Nous avons vu que les débats autour de la création de l'UGIF ont entamé une cohésion des responsables de la communauté israélite, cohésion pourtant nécessaire pour lutter contre les pressions exercées. Outre cette déstabilisation interne, il faut aussi affronter l'isolement forcé de l'ensemble du réseau d'assistance qui se confirme. Après les rafles de l'été 1942, les divergences de vue s'accentuent à propos de la stratégie à tenir pour contenir la vague de répression et redéfinir la nature des relations avec de Vichy. Néanmoins, les efforts tentent de converger vers des démarches cohérentes. L'inquiétude est grande quant à l’absence évidente de protection des Juifs résidant en zone non occupée. Les demandes de rendez-vous effectuées par les responsables de l'UGIF auprès du Maréchal et de Pierre LAVAL ne reçoivent aucune réponse. Comme pour souligner l'aggravation de la situation générale pour la population juive, Jacques SCHWARTZ, le responsable du Joint en Europe, officialise l'extension de l'aide apportée par l'organisme auquel il appartient à l'ensemble des Israélites, étrangers comme français 609 . Au cours d'une entrevue, il ne cache pas aux responsables de l'UGIF qu'ils n'ont aucune illusion à se faire sur les possibles « faveurs » dont les israélites français pourraient bénéficier de la part des autorités allemandes, pas plus que sur la capacité de Vichy à protéger qui que ce soit.

Les rafles opérées en août dans les camps d'internement de la zone sud, ainsi que les arrestations d'ampleur diverse dans tous les départements, provoquent une réaction douloureuse et violente du Consistoire central 610 . Assiste-t-on à la prise de conscience salvatrice qui permettrait de sauver ce qui peut l'être ? L'inanité des effets de la négociation et de l'obéissance ne fait plus guère de doute mais la volonté de légalisme n'est pas pour autant anéantie. La détermination à « durer » envers et contre tout, et le sens de la responsabilité écrasante vis-à-vis de la gestion d'une assistance dont des milliers d'individus dépendent, ne favorisent pas toujours une juste lecture des évènements. Pourtant, certains parmi les plus décidés à poursuivre leur action coûte que coûte se trouvent fortement ébranlés par les rafles.

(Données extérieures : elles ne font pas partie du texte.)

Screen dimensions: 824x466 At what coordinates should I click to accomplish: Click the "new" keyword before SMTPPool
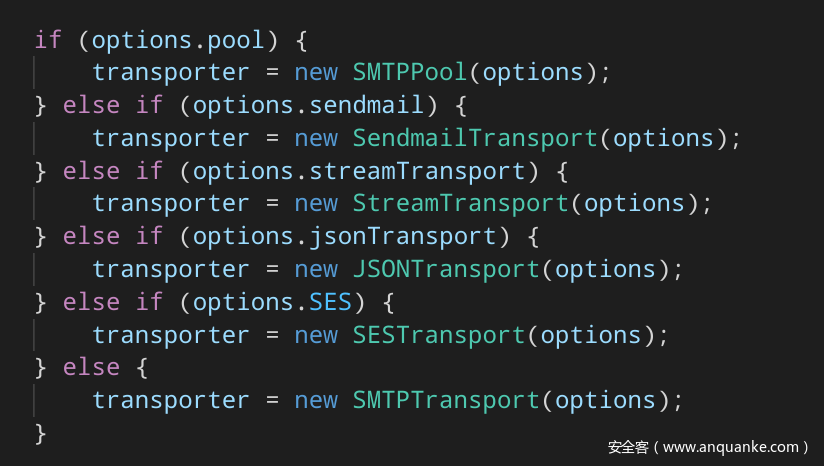pyautogui.click(x=316, y=72)
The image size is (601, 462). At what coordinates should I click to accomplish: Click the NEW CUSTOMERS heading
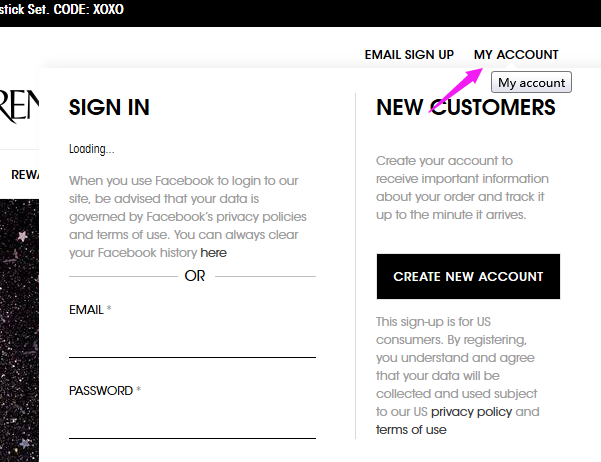(x=466, y=107)
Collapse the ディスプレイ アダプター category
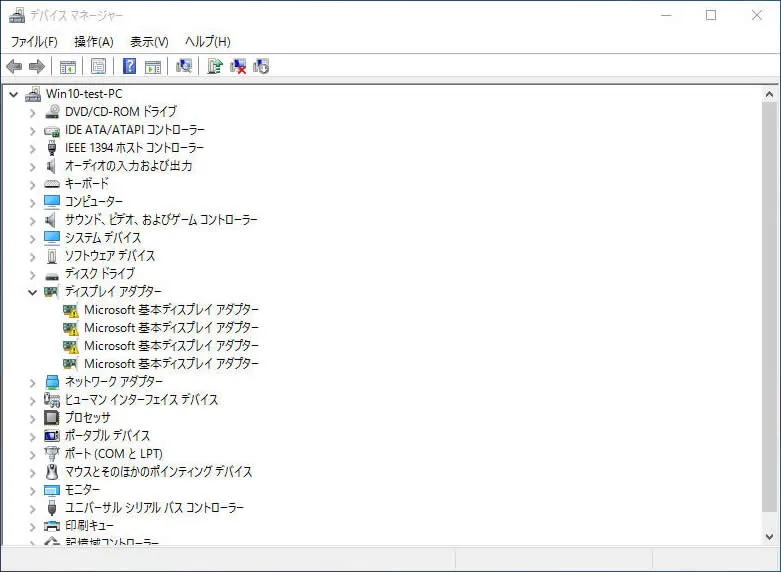The image size is (781, 572). point(33,292)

Ainsi Raymond-Raoul LAMBERT, tout à l'ivresse de l'action et du pouvoir 611 au début de l'été 1942, se trouve au cœur de l'organisation des convois de déportés au départ du camp des MILLES. Le spectacle insupportable qu'il doit non seulement subir mais organiser le convainc de l'absolue nécessité de prévoir une protection ciblée de certaines catégories de personnes, même si cela doit être au détriment des autres. De retour à Vichy, il tente de négocier l'octroi de dérogations « sûres » pour le personnel de l'UGIF en zone occupée, pour les anciens combattants et pour les possesseurs de visas. Démarches vaines : en décembre, il se verra dans l'obligation de licencier le personnel étranger de l'UGIF, ce qui représente un quart des effectifs.

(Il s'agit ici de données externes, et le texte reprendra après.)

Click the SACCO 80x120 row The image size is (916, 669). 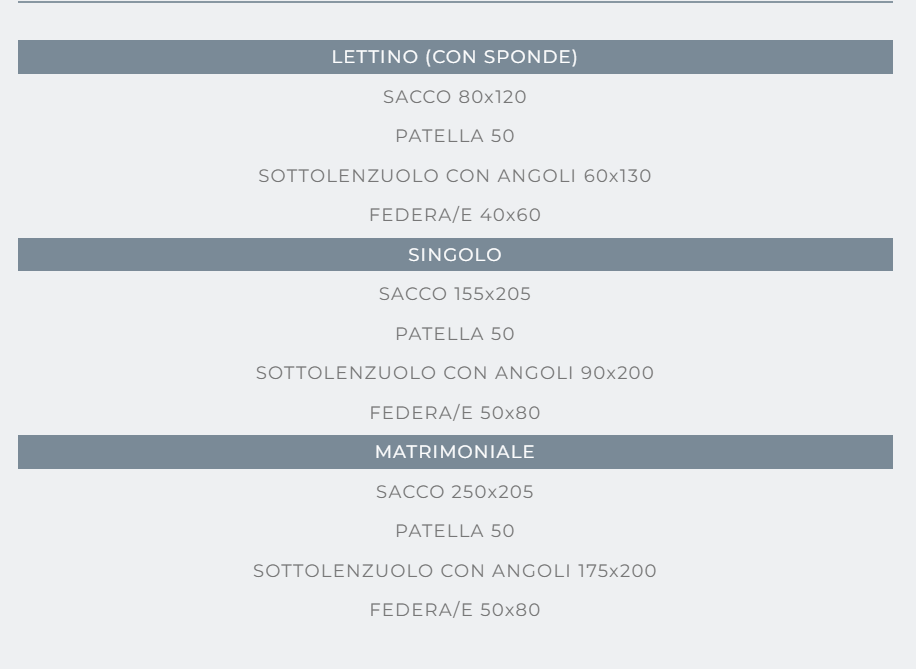[x=455, y=96]
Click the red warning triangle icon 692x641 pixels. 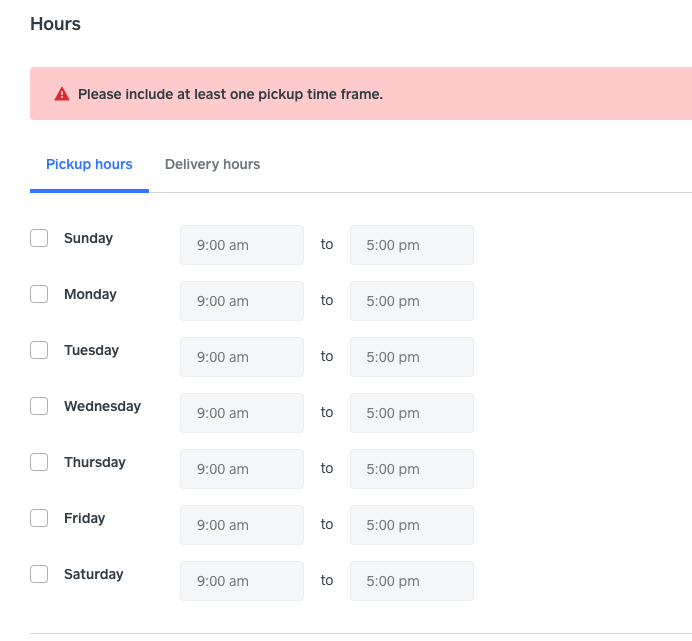pyautogui.click(x=62, y=94)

Donald LOWRIE, de son côté, multiplie les démarches auprès de Vichy pour que les « employés des œuvres soient officiellement exempts des déportations ou de l'envoi en Allemagne pour le travail » 612 . Une première démarche dans le même sens auprès de René BOUSQUET s'était soldée par une fin de non recevoir. Pour celui qui est encore pour quelques semaines le Président du Comité de NÎMES, il s'agit de garantir au moins l'existence des collaborateurs avec lesquels depuis de longs mois une solidarité, voire une fraternité, s'est construite dans les épreuves affrontées ensemble.

Il faut donc entrer dans la logique sinistre de la sélection et accepter de ne plus agir pour tous mais déterminer en faveur qui les efforts doivent être portés. Commence alors, avec les négociations sur les critères de dérogation et les arguments défendus dans les commissions de criblage 613 , une période où le tragique se mêle à l'absurde. L'obsession des fichiers – obsession partagée par les autorités comme par les œuvres d'assistance et à l'efficacité redoutable – fait place à l'irrationnel le plus total : « On n'arrivait pas à savoir ce qui entrait en jeu pour que l'un soit épargné et l'autre non » témoigne Andrée SALOMON, de l'OSE 614 . Dans cette folie, pourtant, certains des protagonistes les plus influents et les plus actifs déterminent une urgence absolue : le sauvetage des enfants. Au-delà des négociations officielles, il s'agit d'abord d'arracher au désastre ceux qui peuvent l'être. Mais, ici encore, est-il possible d'en sauver quelques-uns par la négociation ou faut-il résolument basculer dans la désobéissance ?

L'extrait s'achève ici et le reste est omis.